DIRECTIONS FOR THIS TASK: Check the records below line by line, and report how many lines include the string "zoom". No other words are needed.
════
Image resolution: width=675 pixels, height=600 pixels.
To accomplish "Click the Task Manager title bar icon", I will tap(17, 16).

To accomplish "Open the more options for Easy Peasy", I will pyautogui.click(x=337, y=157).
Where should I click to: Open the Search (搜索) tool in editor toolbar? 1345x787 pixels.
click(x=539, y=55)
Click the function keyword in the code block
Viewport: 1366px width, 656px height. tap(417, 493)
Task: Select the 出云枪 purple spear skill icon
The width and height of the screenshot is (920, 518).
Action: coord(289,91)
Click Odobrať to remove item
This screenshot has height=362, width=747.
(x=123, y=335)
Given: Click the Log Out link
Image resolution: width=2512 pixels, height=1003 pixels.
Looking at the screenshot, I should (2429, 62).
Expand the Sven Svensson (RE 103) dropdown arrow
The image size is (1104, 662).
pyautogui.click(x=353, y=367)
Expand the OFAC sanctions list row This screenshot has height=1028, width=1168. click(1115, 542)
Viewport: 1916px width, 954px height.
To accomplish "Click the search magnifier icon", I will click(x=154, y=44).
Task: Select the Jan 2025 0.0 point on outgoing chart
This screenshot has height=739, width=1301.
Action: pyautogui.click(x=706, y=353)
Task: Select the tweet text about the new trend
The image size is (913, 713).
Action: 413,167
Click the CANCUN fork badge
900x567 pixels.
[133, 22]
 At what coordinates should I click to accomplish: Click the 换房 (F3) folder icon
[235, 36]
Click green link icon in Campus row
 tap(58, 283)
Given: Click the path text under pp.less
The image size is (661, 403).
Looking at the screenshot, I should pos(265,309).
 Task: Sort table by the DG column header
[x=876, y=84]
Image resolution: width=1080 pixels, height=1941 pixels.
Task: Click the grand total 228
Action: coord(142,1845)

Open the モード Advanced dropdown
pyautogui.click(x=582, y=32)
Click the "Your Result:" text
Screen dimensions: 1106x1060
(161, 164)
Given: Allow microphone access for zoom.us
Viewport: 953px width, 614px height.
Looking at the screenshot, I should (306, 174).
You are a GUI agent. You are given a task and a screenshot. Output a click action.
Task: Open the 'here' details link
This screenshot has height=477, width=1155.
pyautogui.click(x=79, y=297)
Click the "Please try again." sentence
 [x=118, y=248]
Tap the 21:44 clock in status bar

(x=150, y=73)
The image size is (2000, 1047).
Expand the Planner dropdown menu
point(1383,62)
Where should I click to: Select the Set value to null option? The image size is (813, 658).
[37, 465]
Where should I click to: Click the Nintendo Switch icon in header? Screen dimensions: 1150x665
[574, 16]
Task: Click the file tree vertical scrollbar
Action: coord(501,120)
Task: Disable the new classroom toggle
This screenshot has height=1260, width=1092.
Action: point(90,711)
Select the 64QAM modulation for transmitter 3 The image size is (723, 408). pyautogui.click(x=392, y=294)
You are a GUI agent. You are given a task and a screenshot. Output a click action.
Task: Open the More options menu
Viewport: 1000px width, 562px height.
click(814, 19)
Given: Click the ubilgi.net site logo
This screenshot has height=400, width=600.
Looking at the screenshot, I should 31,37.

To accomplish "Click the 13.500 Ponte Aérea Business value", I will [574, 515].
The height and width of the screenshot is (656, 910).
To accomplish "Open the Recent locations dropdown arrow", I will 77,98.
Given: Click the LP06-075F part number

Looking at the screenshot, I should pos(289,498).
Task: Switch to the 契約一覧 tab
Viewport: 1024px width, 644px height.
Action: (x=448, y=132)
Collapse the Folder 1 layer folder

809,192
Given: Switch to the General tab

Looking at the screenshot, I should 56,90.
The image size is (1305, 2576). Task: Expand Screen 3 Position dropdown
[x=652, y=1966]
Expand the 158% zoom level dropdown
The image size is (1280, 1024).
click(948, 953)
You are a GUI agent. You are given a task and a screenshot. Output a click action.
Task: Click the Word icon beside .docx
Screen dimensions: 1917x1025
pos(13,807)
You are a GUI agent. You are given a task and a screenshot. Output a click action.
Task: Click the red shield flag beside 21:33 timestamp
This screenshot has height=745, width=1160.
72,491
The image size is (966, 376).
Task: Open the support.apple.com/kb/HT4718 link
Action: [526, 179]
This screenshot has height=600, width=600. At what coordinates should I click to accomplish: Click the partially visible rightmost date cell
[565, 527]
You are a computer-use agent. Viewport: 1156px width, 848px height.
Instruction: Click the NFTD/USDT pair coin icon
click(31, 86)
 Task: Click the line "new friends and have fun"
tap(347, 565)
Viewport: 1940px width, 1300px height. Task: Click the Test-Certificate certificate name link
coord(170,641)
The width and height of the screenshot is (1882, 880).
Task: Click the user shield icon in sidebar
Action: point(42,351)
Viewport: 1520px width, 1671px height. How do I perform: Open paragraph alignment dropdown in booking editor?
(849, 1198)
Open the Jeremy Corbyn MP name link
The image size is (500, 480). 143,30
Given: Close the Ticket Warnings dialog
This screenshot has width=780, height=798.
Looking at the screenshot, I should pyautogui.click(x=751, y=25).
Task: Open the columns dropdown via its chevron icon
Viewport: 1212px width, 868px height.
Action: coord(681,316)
════
RESULT: 2